TASK STATEMENT » Find the line with "Given: Click folder" in the entries below. Repeat it, every following line, and the line with "Given: Open the ellipsis menu on 139网关湿度 card", exactly and with nothing added.

======== AVAILABLE RECORDS

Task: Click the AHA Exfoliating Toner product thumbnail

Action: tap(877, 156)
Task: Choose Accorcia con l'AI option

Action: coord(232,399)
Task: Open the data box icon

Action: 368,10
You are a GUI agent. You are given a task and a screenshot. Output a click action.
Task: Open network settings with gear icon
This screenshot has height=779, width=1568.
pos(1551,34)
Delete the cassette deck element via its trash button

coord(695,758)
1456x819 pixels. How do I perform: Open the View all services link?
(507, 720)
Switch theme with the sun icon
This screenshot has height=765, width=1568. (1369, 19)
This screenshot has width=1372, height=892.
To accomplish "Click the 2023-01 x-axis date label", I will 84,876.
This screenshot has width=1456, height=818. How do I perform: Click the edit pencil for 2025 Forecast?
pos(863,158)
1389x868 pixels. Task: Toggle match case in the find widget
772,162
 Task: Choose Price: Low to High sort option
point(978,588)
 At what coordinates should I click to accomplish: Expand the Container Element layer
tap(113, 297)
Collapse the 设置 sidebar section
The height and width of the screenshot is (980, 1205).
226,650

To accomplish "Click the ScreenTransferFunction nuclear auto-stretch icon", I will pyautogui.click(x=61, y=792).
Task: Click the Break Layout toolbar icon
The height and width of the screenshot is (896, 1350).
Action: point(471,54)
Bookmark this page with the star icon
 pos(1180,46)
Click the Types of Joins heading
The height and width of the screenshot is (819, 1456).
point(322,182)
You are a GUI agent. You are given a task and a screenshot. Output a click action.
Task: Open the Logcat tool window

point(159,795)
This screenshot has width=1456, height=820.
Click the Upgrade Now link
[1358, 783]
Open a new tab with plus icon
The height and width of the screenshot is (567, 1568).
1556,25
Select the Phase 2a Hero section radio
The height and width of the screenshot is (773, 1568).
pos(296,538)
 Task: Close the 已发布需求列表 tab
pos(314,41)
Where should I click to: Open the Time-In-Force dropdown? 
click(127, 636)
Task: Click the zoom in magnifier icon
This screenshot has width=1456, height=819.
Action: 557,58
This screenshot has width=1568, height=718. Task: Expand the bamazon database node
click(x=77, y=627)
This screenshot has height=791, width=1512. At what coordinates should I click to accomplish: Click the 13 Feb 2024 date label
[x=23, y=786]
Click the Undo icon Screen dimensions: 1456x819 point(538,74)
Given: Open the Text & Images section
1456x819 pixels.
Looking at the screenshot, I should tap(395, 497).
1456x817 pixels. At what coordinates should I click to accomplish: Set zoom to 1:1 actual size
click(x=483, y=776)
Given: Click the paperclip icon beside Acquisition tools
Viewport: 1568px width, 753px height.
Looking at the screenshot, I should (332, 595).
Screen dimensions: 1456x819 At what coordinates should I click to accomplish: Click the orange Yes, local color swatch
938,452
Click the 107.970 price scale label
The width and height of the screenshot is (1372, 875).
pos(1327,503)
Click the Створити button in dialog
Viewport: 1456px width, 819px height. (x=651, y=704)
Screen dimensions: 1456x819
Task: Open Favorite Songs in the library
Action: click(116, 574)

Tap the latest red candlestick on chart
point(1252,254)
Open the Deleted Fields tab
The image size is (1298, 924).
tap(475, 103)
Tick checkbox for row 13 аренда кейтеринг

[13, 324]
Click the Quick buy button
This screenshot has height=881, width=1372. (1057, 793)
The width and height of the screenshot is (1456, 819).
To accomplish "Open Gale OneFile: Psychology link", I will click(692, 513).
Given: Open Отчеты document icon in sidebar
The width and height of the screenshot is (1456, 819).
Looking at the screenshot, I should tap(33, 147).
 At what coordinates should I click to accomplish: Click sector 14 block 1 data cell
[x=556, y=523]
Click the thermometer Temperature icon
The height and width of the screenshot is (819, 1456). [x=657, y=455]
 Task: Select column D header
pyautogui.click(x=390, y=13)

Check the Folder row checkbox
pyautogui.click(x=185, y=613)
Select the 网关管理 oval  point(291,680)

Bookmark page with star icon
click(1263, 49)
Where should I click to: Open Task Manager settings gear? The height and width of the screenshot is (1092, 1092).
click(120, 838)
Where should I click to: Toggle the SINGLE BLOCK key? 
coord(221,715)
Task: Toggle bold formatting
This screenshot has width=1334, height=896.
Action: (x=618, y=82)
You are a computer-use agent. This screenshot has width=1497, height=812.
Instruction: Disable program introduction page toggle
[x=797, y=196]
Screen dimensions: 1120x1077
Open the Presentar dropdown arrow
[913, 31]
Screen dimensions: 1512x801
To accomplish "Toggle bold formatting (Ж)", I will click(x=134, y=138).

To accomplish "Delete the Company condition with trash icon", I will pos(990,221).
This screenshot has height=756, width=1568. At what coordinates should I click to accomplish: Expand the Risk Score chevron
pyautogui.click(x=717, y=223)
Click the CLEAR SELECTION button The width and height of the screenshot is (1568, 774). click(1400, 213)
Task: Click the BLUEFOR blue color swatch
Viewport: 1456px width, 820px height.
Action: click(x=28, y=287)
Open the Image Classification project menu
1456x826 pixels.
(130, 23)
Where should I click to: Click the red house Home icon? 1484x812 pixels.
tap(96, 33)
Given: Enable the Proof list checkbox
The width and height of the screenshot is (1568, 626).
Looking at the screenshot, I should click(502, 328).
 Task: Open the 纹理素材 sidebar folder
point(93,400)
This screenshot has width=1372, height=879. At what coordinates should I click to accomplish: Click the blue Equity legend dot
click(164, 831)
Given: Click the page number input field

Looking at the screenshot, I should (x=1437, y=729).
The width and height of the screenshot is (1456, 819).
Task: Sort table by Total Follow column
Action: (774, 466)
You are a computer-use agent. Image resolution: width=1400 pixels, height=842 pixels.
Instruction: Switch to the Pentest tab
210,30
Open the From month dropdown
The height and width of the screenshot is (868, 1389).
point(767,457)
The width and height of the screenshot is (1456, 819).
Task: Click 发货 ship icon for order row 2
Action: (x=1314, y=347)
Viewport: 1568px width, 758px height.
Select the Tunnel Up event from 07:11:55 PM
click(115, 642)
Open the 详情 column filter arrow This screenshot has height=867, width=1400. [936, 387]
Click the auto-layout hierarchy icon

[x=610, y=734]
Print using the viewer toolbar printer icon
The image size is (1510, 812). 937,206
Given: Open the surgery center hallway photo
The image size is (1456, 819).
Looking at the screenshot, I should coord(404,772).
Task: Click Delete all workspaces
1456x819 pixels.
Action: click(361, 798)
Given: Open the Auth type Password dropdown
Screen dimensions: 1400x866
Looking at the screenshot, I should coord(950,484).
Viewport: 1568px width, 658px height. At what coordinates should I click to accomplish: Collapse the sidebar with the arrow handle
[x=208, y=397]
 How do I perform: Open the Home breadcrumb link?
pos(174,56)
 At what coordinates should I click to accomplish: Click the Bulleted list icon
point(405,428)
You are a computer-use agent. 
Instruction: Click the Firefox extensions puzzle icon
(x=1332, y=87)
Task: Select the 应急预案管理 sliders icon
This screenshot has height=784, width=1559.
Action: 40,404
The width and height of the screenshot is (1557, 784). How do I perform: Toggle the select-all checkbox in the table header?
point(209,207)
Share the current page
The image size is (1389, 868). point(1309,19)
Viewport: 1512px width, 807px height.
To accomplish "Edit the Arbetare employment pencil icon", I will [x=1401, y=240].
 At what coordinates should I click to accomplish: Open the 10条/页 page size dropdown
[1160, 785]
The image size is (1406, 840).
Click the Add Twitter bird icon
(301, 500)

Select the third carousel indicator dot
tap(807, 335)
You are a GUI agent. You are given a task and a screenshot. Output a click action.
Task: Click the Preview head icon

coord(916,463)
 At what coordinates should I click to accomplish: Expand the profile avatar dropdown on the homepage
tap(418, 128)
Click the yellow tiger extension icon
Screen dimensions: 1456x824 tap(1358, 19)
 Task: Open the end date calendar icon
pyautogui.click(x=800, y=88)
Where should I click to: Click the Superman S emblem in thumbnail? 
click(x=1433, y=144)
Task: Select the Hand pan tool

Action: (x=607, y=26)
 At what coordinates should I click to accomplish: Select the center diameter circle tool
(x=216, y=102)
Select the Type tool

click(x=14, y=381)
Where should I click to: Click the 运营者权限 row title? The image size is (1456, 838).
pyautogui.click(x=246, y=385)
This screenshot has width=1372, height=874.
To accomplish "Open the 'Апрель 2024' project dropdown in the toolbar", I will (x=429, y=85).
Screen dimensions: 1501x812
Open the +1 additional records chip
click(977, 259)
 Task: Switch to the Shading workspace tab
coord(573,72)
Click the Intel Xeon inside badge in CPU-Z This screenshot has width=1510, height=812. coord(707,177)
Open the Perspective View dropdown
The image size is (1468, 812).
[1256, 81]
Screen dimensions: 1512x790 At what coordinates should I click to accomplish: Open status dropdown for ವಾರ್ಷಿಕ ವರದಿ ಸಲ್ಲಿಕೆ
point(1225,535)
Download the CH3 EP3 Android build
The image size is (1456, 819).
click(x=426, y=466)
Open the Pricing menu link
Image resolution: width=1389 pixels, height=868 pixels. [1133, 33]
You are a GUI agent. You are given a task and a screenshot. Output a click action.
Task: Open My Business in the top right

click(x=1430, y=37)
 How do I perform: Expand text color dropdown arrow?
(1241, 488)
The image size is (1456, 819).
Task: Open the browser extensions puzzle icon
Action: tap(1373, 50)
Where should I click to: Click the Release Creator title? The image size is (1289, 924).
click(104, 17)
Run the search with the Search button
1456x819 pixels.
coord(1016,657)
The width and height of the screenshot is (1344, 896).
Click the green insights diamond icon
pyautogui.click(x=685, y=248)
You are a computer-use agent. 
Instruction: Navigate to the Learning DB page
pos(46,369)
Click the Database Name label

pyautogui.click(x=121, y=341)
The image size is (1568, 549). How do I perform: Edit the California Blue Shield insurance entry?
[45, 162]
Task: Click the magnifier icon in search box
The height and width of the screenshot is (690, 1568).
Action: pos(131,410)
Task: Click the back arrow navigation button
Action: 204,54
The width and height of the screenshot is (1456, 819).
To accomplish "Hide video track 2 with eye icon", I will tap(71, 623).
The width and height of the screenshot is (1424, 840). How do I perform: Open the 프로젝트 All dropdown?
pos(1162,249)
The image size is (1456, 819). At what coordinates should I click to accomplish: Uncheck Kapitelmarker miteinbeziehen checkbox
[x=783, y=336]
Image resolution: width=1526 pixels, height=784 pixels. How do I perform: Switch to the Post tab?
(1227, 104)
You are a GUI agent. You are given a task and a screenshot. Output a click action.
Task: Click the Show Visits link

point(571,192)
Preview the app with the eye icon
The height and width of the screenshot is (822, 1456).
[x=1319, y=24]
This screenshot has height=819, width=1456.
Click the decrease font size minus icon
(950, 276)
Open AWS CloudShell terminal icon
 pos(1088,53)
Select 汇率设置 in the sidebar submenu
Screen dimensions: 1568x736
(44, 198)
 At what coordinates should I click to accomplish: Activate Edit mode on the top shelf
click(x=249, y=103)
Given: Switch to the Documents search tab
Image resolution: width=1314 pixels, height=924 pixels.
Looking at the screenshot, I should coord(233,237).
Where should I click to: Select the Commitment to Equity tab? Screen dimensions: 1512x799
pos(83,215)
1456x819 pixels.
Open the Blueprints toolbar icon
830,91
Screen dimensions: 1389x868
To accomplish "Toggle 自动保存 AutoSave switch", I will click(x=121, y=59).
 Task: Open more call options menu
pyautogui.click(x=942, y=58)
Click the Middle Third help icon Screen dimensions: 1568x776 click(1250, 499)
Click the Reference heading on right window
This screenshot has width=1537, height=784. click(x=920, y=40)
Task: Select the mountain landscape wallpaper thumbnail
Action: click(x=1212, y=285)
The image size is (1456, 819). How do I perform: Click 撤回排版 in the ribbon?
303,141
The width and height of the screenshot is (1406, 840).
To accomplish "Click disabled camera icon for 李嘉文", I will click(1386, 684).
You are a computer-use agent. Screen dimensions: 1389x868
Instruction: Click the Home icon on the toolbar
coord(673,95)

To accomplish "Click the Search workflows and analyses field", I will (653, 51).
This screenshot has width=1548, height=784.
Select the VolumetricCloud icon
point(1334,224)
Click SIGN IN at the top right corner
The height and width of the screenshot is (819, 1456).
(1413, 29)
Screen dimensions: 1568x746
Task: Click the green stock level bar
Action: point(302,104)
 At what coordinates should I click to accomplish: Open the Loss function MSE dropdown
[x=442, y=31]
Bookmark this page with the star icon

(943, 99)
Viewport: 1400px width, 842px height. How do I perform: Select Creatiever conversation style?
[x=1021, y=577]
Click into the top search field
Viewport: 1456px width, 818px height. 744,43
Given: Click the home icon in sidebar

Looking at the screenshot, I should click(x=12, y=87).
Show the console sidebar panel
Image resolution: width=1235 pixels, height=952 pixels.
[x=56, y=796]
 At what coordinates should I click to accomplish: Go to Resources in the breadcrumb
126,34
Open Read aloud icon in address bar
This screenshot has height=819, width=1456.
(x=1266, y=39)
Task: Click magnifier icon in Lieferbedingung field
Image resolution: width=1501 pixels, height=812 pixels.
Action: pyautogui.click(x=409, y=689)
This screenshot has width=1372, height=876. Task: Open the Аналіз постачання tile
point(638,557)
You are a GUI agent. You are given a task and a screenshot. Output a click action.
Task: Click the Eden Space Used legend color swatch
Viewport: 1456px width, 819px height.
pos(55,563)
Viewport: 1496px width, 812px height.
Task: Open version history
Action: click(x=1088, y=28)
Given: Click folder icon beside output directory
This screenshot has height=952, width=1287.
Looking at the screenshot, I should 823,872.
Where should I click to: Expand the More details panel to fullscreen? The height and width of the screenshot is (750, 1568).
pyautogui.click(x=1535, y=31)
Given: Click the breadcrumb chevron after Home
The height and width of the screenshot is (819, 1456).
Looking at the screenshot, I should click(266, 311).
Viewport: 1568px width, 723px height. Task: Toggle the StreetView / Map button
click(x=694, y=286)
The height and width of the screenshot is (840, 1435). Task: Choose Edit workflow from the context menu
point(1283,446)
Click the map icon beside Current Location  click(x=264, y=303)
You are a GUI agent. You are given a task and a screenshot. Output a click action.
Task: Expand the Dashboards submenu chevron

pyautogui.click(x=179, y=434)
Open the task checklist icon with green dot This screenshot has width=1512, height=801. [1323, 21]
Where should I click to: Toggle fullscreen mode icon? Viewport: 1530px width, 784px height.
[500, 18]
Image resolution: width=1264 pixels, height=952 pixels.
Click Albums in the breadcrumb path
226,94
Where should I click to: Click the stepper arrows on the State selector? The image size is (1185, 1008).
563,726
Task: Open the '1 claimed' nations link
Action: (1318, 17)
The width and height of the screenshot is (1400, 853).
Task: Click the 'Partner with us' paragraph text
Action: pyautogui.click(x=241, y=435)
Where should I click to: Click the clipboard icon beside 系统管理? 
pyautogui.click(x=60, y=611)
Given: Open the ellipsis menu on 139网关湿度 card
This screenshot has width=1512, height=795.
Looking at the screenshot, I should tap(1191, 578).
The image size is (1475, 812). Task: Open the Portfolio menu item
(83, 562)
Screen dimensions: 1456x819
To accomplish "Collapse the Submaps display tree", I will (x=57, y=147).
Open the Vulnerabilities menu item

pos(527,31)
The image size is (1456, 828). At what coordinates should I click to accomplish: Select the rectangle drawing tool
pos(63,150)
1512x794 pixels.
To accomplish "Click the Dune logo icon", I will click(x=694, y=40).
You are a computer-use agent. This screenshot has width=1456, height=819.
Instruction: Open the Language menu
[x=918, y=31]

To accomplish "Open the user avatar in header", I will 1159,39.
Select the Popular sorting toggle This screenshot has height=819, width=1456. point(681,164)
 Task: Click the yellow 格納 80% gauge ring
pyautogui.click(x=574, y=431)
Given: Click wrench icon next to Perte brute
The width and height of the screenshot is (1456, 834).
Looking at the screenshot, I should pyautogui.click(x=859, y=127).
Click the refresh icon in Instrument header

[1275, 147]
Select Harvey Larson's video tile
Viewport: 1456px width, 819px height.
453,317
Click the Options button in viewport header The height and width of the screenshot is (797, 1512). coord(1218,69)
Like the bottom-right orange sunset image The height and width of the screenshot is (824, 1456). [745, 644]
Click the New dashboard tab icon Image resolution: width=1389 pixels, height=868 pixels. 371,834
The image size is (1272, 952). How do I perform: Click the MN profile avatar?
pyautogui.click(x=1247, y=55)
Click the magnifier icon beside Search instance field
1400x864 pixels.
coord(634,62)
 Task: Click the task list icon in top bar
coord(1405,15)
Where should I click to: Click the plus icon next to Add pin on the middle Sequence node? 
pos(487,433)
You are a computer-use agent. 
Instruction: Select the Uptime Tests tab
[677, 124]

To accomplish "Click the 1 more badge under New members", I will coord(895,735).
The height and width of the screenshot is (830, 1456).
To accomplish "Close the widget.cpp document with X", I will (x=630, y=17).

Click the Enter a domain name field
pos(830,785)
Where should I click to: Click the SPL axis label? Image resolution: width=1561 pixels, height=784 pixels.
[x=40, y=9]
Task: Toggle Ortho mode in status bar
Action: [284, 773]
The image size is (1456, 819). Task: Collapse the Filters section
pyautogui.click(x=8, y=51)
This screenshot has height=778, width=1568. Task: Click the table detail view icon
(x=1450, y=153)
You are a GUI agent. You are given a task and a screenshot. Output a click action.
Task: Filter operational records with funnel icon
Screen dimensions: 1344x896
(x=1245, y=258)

================

WRITTEN RESPONSE »
Given: Click folder icon beside output directory
This screenshot has height=952, width=1287.
Looking at the screenshot, I should 823,872.
Where should I click to: Expand the More details panel to fullscreen? The height and width of the screenshot is (750, 1568).
pyautogui.click(x=1535, y=31)
Given: Click the breadcrumb chevron after Home
The height and width of the screenshot is (819, 1456).
Looking at the screenshot, I should click(266, 311).
Viewport: 1568px width, 723px height. Task: Toggle the StreetView / Map button
click(x=694, y=286)
The height and width of the screenshot is (840, 1435). Task: Choose Edit workflow from the context menu
point(1283,446)
Click the map icon beside Current Location  click(x=264, y=303)
You are a GUI agent. You are given a task and a screenshot. Output a click action.
Task: Expand the Dashboards submenu chevron

pyautogui.click(x=179, y=434)
Open the task checklist icon with green dot This screenshot has width=1512, height=801. [1323, 21]
Where should I click to: Toggle fullscreen mode icon? Viewport: 1530px width, 784px height.
[500, 18]
Image resolution: width=1264 pixels, height=952 pixels.
Click Albums in the breadcrumb path
226,94
Where should I click to: Click the stepper arrows on the State selector? The image size is (1185, 1008).
563,726
Task: Open the '1 claimed' nations link
Action: (1318, 17)
The width and height of the screenshot is (1400, 853).
Task: Click the 'Partner with us' paragraph text
Action: pyautogui.click(x=241, y=435)
Where should I click to: Click the clipboard icon beside 系统管理? 
pyautogui.click(x=60, y=611)
Given: Open the ellipsis menu on 139网关湿度 card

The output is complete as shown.